WHAT THE EXERCISE ASKS: As you write out the lines from the one containing "Task: Click the" through the last line of the records, keep them exact and leave out pictures.

DATA PROVIDED:
⁂

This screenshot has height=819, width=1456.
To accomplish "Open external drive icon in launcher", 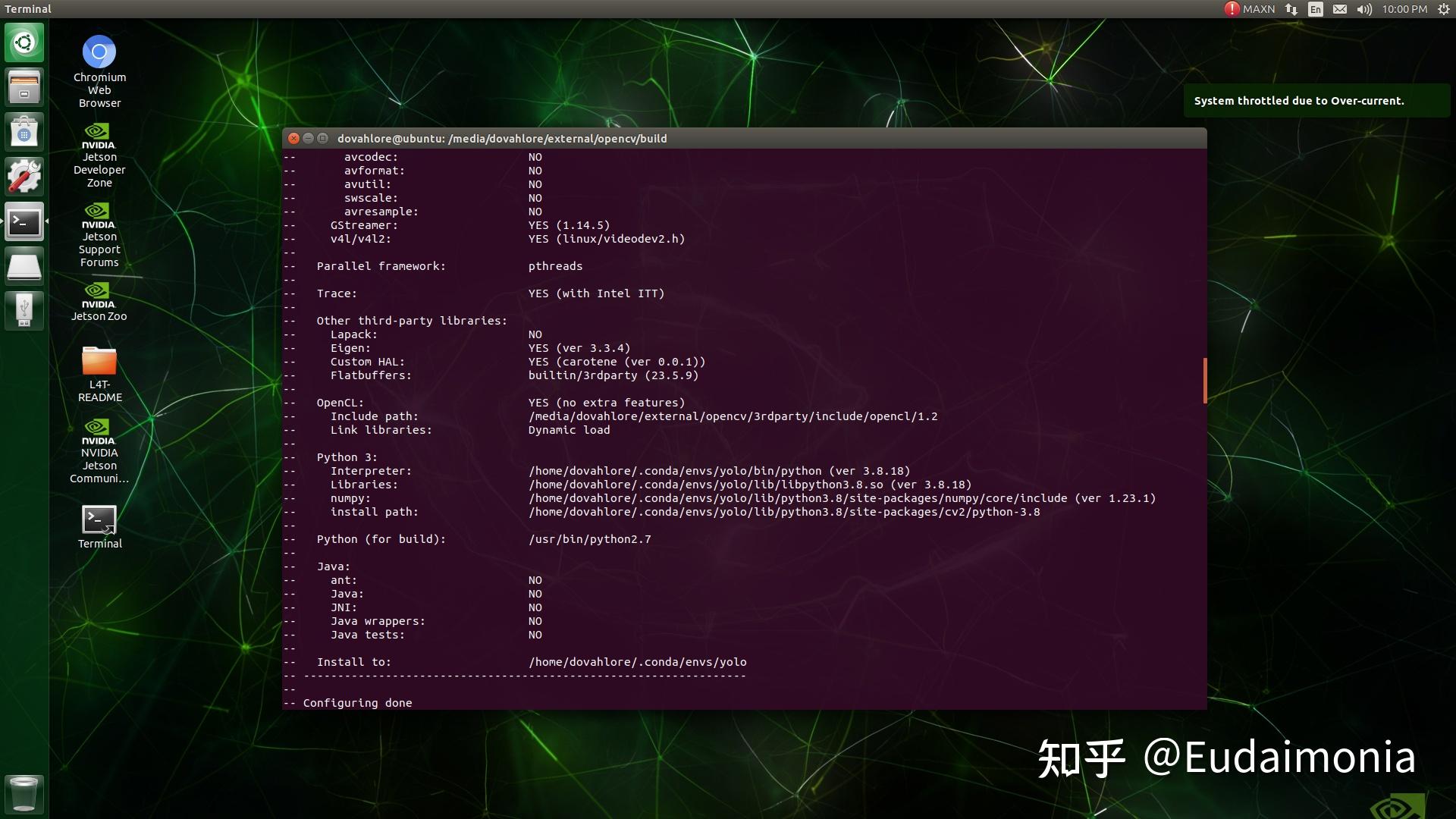I will pos(24,266).
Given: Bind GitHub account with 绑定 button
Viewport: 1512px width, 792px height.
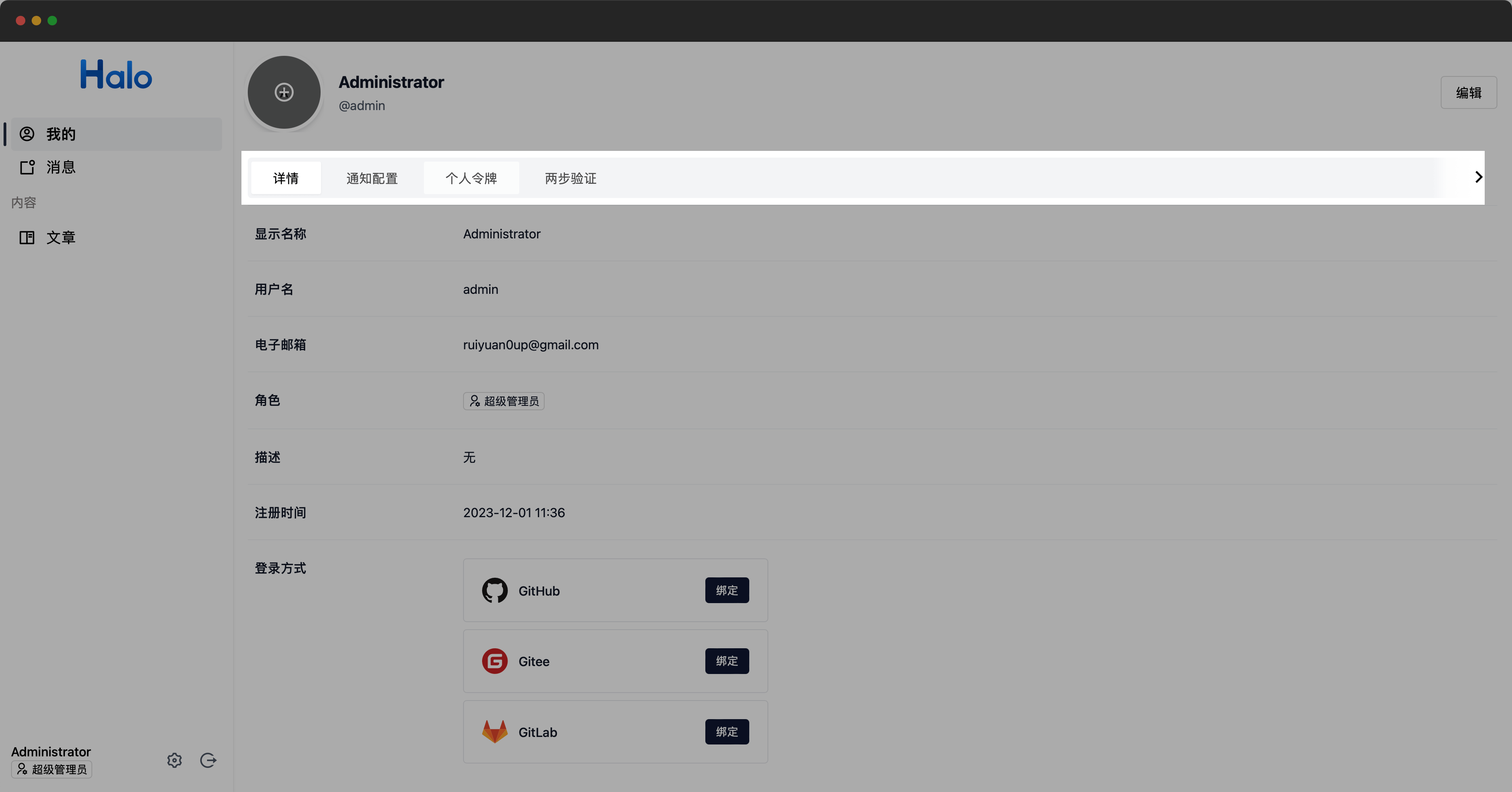Looking at the screenshot, I should click(727, 590).
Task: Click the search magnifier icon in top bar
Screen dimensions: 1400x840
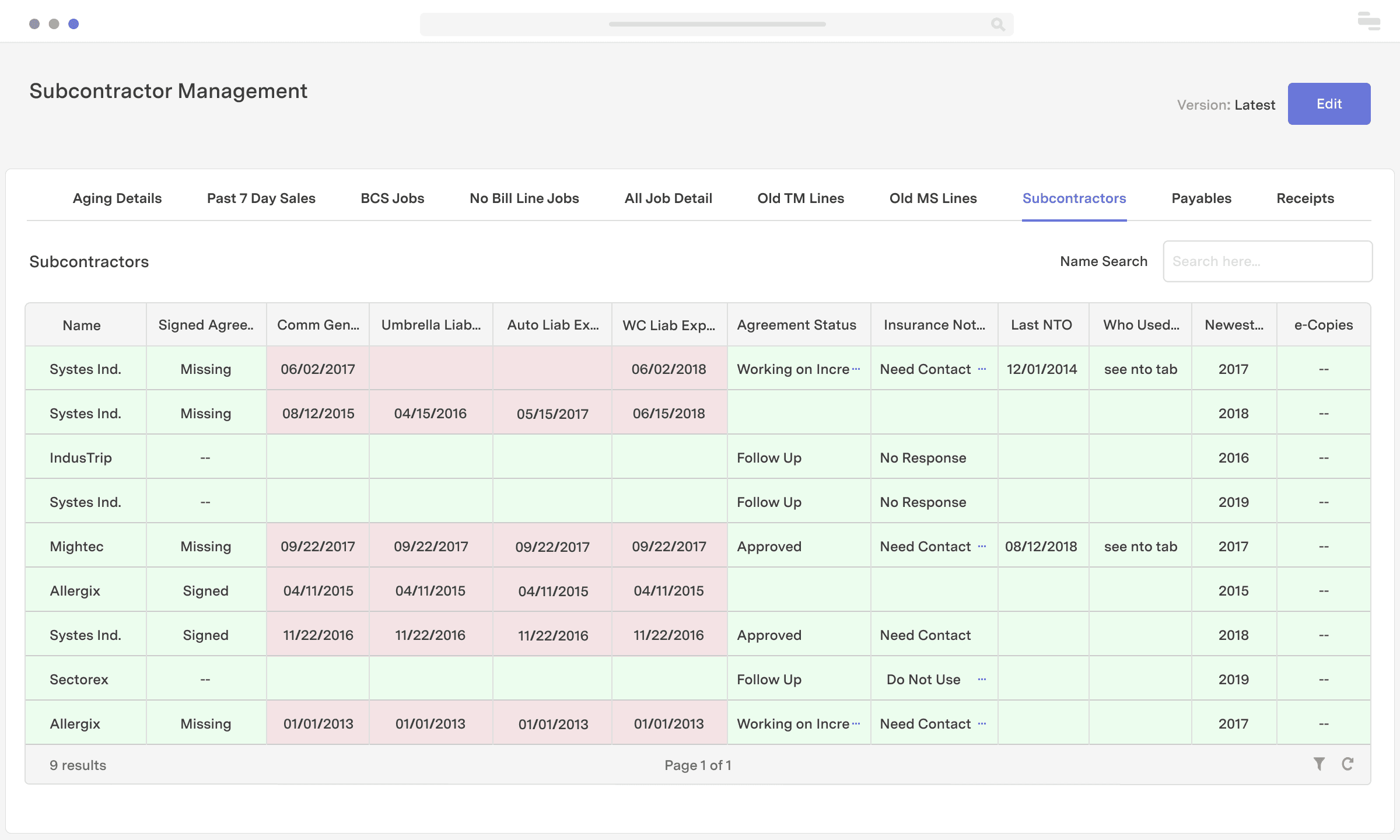Action: pos(998,24)
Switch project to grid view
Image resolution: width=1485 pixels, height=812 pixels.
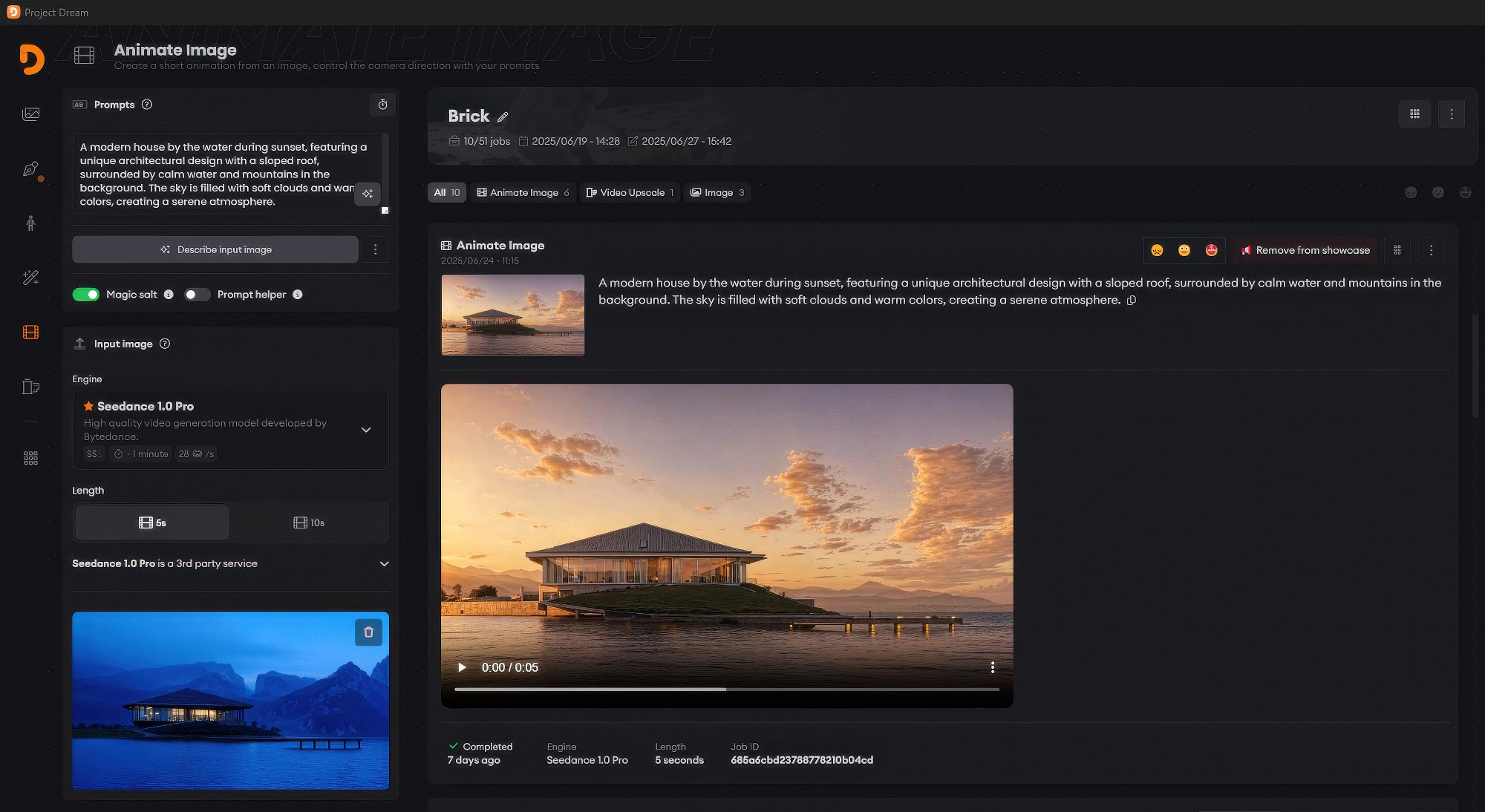coord(1414,114)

⁂

EXPECTED ANSWER:
Task: Click the search magnifier icon in top bar
Screen dimensions: 1400x840
Action: pos(998,24)
Switch project to grid view
Image resolution: width=1485 pixels, height=812 pixels.
coord(1414,114)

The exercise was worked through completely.